From 1991-1997, I rung in the new year at Grandma Jean’s. My sister and I would cram much of our stuffed animal collection into our overnight bags. We’d fetch the crystal punch bowl from the storage space above my grandmother’s foyer and meticulously assemble it, hanging the little mugs from the hooks at the side of the bowl before making our punch--a concoction of sodas, juices, (one ill-conceived year) milk, and whatever else my grandmother might have in her fridge. We staged lip synch performances, played cards, and sung songs. By the end of the night, we watched the ball descend on Times Square on TV, and banged together pots and pans to ring in the new year.
The last year I spent New Year’s with my grandmother, my sister had stopped coming. She had withdrawn from the proceedings by degrees--one year spending an hour of the party on the phone with her boyfriend; another, spending the first leg of the night with friends before she was dropped off at Grandma’s, and finally not coming at all. As a thirteen-year-old boy, I don’t think anyone much expected that I’d want to keep up the New Year’s tradition of staying with Grandma all on my own.
But I did.
There were many parts of my childhood and early teenage years that I didn’t care for. My father’s refusal to heat the house in the winter. Having my lack of coordination publicly exposed time and again in gym class. My proclivity for profoundly felt crushes that never went anywhere.
For all of these reasons, New Year’s Eve felt sacred and I struggled to fathom spending the holiday with anyone but my grandmother.
But though we’d had plenty of sessions of playing board games or watching TV on our own, and would continue to do so for years to come, that night felt different. Less natural, more forced. I hid my disappointment when Grandma said it wasn’t worth the trouble to fetch the punch bowl out of storage. I think that she grew very conscious that I might feel bored with her company, and around ten o’ clock removed a bottle of Peach Schnapps from the pantry and poured me a shot.

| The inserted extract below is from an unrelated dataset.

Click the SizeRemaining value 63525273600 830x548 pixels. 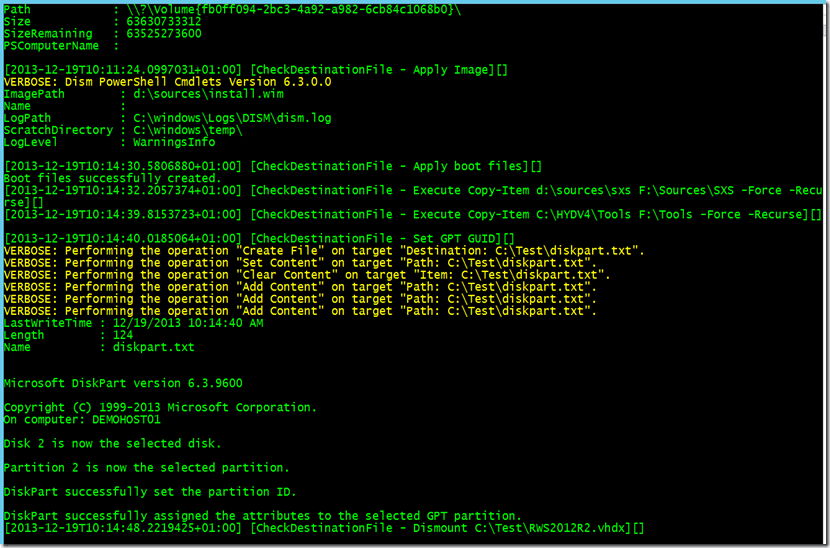point(164,33)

I took a sip and didn’t like it. She poured the remainder down the drain.
And so, we were both completely sober as we watched the ball drop. We tidied the kitchen afterward and extracted the mattress from the pull-out couch for me to sleep on. “You’re a good kid,” she said. We hugged and said good night.

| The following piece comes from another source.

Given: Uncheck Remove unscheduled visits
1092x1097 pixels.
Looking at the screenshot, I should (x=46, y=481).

One of the hardest pieces of traditions is recognizing when it’s time to let one go--when the repetition and comfortableness have surpassed meaning, enrichment, or even enjoyment. When it came to spending New Year’s with my grandmother, I feel fortunate that there was a neat departure point, and that when the time came for us to stop sharing that night together, I don’t suspect she felt abandoned, nor did I feel rejected. That just as I had stopped bringing stuffed animals with which to spend the night at Grandma’s, so too had spending the night at Grandma’s altogether become something we mutually outgrew.
There are times in my adult life when I reflect on my grandmother as my favorite figure from my childhood; I recall and contextualize the ways in which she influenced and inspired me. And in these moments, I wish I could sit across the card table from her one more time, for one more round of Canasta over Diet Coke and potato chips, and, yes, that I could once again join her for a glass of New Year’s punch, countdown to midnight, and sing “Auld Lang Syne.”
These are vibrant memories. Ones of the truest love I’ve known and some of the best times of my life. As such, though I might type these words a bit wistfully, and though I wish I’d spent a little more time with Grandma Jean in her final years, the gestalt of the reflections brings me joy, not sadness. For what was, and for what may still be. For the hopes of not just new years past, or this particular new year, but the many, many years that might lie ahead, and the many forms of love and happiness those years might entail.
Happy New Year. And to Grandma Jean--wherever, whenever, whatever you may be--I love you always.